--- TEXTO DO EXERCÍCIO ---

“Submeter um doente terminal a tratamentos desproporcionados e fúteis é má prática médica”, defende o director do Serviço de Bioética e Ética Médica da Faculdade de Medicina da Universidade do Porto (FMUP) e presidente da Associação Portuguesa de Bioética (APB).

Rui Nunes apresentou esta terça-feira as linhas orientadoras que resultaram da “Conferência de Consenso sobre Suspensão de Tratamento em Doentes Terminais”, da passada sexta-feira, que juntou 250 peritos na FMUP.

O documento [PDF], que já foi enviado à Assembleia da República (AR), serve de “orientação ética e clínica para que os profissionais de saúde disponham de mais um instrumento que os auxilie nas complexas decisões no final da vida humana”.

Prioridades

“Esperamos que a AR venha a adoptar estas normas. A nosso ver, deviam ter alguma tradução jurídica”, disse o presidente da APB, em conferência de imprensa. Nunes espera, sobretudo, encontrar eco no Parlamento no que diz respeito ao testamento vital (um instrumento que permite aos doentes recusar, enquanto lúcidos, certas operações médicas em caso de perda de consciência, como ficar ligado a um ventilador) e à ordem de não reanimação após paragem cardíaca.

Defende que não faz sentido “submeter à reanimação, nos últimos momentos de vida, um doente que já passou por inúmeros tratamentos, só para se conseguir mais uns minutos”. Envolver o doente, sempre que possível, é, por isso, fundamental, sustenta.

As linhas de actuação propostas reconhecem, por isso, a legitimidade ética da “ordem de não-reanimar”, uma medida que, segundo Rui Nunes, “já se faz em Portugal, mas não como comportamento estandardizado – não existe um consenso entre instituições e entre profissionais”.

Adaptar à norma europeia

De acordo com o presidente da APB, estas normas não são nenhuma inovação, mas sim uma adaptação à realidade europeia. Em alguns países, já são aplicadas normas deste género há décadas. “Estas guidelines já deviam existir há anos e deviam ter sido apresentadas por organismos representativos da classe médica. Devia ser uma tarefa do Estado”, defendeu.

--- ITENS FORNECIDOS ---

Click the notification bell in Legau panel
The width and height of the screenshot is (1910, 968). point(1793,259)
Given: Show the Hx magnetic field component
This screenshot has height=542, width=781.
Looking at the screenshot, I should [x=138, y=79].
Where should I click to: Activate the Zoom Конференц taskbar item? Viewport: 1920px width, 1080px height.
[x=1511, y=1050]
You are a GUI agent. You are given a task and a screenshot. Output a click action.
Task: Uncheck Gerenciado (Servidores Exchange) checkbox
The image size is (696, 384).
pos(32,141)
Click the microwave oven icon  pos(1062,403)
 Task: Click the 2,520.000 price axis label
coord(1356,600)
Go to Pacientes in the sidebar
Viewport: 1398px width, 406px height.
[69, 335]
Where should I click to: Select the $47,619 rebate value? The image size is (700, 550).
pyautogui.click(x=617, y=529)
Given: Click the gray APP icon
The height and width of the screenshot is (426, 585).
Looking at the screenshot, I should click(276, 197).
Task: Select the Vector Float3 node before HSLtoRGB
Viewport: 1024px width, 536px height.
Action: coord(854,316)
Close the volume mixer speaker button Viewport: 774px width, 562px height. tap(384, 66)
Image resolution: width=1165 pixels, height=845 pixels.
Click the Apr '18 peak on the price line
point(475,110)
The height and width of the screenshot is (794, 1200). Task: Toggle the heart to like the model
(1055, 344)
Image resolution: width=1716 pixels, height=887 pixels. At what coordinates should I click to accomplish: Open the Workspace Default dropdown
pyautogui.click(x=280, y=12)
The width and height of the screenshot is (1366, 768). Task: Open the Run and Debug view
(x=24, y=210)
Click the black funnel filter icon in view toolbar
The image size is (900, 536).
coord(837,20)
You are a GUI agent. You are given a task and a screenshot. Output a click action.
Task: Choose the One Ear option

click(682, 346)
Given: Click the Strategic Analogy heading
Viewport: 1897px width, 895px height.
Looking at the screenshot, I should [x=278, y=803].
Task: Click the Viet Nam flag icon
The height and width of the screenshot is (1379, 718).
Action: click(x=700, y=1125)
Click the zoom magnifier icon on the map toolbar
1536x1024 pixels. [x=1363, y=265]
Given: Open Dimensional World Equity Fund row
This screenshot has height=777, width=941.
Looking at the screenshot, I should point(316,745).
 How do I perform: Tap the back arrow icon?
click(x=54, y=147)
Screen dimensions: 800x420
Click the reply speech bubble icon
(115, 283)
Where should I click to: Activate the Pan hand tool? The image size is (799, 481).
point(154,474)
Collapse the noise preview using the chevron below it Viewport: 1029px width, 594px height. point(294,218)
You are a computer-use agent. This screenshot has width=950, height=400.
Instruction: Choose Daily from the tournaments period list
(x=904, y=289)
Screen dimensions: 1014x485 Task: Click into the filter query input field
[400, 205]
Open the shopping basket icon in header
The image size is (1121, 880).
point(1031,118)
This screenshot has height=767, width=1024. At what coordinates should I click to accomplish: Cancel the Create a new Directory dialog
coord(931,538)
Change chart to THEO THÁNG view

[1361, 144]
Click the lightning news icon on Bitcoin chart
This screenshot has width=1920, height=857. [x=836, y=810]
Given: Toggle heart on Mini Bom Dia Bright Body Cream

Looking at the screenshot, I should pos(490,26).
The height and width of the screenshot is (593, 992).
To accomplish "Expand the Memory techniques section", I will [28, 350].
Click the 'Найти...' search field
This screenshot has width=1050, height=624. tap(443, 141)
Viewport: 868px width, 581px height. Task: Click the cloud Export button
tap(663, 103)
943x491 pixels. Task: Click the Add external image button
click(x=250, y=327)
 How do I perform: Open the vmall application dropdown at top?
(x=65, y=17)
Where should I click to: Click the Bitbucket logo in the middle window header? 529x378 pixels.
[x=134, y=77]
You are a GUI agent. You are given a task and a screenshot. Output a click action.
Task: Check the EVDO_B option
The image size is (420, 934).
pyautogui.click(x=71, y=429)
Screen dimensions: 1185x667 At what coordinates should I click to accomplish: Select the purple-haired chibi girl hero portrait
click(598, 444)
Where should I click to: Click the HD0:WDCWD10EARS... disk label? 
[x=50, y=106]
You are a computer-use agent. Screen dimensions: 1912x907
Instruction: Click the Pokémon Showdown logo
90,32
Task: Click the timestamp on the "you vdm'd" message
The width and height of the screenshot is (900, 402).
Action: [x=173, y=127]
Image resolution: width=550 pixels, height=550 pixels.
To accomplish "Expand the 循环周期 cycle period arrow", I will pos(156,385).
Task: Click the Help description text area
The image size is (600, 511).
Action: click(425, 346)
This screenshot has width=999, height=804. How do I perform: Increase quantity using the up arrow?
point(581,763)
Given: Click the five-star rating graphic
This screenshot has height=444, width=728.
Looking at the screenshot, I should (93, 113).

---

__TAREFAS DO EXERCÍCIO__
A. Transcreva, do texto sobre doentes terminais, o trecho que se inicia com as palavras "Defende que não" e termina com "isso, fundamental, sustenta.".
B. Segundo o texto sobre doentes terminais, quantos peritos reuniu na FMUP a conferência de consenso de sexta-feira?
Os itens constituem material independente do texto sobre doentes terminais.

__RESPOSTAS ÀS TAREFAS__
A.
Defende que não faz sentido “submeter à reanimação, nos últimos momentos de vida, um doente que já passou por inúmeros tratamentos, só para se conseguir mais uns minutos”. Envolver o doente, sempre que possível, é, por isso, fundamental, sustenta.

B. A conferência reuniu 250 peritos.